Problem requirements | Count the lines in the entries below that include the word "computer". Give nothing but the number.

▬▬▬▬▬▬▬▬▬▬

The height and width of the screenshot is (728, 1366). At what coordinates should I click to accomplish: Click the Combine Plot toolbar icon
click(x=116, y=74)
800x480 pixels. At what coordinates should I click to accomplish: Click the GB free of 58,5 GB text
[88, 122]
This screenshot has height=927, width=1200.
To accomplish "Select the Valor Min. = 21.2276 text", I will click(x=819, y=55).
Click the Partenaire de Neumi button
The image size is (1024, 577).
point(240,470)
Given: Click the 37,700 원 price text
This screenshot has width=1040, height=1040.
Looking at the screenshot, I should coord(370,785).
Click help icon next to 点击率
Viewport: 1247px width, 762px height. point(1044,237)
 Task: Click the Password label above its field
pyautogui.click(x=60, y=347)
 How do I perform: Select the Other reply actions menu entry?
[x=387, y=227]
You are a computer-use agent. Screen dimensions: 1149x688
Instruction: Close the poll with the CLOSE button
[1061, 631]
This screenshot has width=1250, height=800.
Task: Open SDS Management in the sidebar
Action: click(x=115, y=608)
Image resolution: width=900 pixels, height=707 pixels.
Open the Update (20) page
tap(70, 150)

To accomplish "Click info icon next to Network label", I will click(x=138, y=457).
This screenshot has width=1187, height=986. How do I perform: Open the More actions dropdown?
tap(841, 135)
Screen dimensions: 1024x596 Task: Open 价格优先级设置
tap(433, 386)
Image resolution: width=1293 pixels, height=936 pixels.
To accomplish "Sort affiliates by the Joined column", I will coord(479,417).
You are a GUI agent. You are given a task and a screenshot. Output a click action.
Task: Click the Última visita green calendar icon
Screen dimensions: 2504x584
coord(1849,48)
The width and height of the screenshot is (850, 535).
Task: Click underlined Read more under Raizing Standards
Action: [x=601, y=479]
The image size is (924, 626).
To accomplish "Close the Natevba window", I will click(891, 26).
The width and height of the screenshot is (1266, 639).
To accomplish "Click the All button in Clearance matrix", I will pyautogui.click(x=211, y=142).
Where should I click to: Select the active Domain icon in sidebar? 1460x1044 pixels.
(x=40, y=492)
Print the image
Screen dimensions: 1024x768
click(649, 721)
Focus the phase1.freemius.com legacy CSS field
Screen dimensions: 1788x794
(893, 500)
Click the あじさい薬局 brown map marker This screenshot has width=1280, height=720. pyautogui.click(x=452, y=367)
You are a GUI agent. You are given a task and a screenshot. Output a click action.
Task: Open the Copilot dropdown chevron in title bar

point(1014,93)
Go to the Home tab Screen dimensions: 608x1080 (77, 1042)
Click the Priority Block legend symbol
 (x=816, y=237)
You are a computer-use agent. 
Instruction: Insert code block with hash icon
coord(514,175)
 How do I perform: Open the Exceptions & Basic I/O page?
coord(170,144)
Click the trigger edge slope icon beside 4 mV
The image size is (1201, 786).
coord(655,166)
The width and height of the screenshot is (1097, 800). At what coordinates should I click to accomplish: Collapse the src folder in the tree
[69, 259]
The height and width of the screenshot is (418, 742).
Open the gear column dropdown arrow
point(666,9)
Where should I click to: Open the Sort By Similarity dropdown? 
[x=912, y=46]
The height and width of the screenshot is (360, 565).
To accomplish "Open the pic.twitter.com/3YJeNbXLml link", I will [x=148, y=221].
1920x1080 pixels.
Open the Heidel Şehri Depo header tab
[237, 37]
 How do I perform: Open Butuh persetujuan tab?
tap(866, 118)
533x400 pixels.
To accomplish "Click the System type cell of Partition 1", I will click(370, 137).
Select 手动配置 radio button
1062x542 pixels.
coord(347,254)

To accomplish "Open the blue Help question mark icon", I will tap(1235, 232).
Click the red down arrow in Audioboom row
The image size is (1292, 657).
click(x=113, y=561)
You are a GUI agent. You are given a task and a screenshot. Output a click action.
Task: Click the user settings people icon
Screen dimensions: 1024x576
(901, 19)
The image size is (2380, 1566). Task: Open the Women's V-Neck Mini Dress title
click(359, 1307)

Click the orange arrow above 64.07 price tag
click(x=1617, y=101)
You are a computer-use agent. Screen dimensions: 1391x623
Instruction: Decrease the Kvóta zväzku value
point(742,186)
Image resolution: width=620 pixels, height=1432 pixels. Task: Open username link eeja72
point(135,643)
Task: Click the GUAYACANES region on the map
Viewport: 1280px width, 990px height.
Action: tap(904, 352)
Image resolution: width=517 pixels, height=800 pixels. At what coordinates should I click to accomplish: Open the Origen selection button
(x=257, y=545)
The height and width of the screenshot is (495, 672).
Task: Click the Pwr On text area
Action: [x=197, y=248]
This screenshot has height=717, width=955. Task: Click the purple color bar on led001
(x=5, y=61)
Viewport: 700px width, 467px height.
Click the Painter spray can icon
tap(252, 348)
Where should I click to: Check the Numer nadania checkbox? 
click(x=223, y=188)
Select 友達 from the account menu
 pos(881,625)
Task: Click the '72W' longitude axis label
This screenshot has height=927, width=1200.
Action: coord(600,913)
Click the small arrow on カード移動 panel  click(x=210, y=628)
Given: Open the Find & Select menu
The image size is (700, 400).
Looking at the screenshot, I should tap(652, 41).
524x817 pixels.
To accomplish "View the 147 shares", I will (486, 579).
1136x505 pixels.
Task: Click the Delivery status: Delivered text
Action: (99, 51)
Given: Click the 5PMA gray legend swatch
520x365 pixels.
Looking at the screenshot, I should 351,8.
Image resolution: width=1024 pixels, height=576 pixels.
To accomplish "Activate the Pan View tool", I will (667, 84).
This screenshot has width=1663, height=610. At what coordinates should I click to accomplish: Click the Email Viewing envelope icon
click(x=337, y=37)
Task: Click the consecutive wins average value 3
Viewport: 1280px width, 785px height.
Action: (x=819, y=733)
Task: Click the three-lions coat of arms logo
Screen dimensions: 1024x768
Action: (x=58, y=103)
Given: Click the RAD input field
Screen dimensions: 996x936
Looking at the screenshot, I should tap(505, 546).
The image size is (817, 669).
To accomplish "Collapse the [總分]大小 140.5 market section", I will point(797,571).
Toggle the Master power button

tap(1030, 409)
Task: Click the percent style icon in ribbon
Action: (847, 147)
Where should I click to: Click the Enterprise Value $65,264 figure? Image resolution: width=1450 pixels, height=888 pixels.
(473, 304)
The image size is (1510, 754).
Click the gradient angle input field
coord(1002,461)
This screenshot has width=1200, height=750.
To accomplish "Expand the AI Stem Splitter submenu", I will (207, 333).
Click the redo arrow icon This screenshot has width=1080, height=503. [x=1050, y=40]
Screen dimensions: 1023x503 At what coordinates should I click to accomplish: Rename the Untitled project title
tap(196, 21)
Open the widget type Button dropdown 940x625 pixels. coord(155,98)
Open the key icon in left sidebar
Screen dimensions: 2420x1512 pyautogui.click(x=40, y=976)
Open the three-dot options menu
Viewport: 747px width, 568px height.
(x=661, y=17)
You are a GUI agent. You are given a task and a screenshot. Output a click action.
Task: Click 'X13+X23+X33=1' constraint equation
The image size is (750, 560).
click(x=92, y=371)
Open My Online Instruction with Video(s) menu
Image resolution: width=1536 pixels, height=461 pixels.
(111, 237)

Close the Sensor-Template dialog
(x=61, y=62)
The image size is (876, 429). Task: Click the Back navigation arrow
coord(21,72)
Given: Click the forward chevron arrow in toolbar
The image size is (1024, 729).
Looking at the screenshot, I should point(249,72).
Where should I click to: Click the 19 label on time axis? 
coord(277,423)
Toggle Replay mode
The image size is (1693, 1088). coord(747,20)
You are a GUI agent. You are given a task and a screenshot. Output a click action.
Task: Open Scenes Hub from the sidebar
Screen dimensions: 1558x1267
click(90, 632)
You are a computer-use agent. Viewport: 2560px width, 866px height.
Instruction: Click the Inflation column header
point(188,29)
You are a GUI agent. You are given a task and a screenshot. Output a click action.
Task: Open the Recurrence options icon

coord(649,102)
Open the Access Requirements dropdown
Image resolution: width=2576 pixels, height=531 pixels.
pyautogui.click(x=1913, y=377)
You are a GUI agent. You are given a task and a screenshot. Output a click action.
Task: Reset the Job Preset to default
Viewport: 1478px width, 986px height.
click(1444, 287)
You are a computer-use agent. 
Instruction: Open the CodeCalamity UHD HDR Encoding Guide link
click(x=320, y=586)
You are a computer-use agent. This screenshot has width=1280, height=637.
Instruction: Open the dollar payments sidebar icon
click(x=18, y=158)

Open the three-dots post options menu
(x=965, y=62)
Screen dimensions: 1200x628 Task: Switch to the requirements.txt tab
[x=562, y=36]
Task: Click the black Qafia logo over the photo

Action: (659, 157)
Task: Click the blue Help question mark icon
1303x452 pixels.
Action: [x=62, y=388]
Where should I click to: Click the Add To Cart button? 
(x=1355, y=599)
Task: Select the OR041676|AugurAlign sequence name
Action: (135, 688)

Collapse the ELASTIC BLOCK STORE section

▬▬▬▬▬▬▬▬▬▬

Response to this task | 6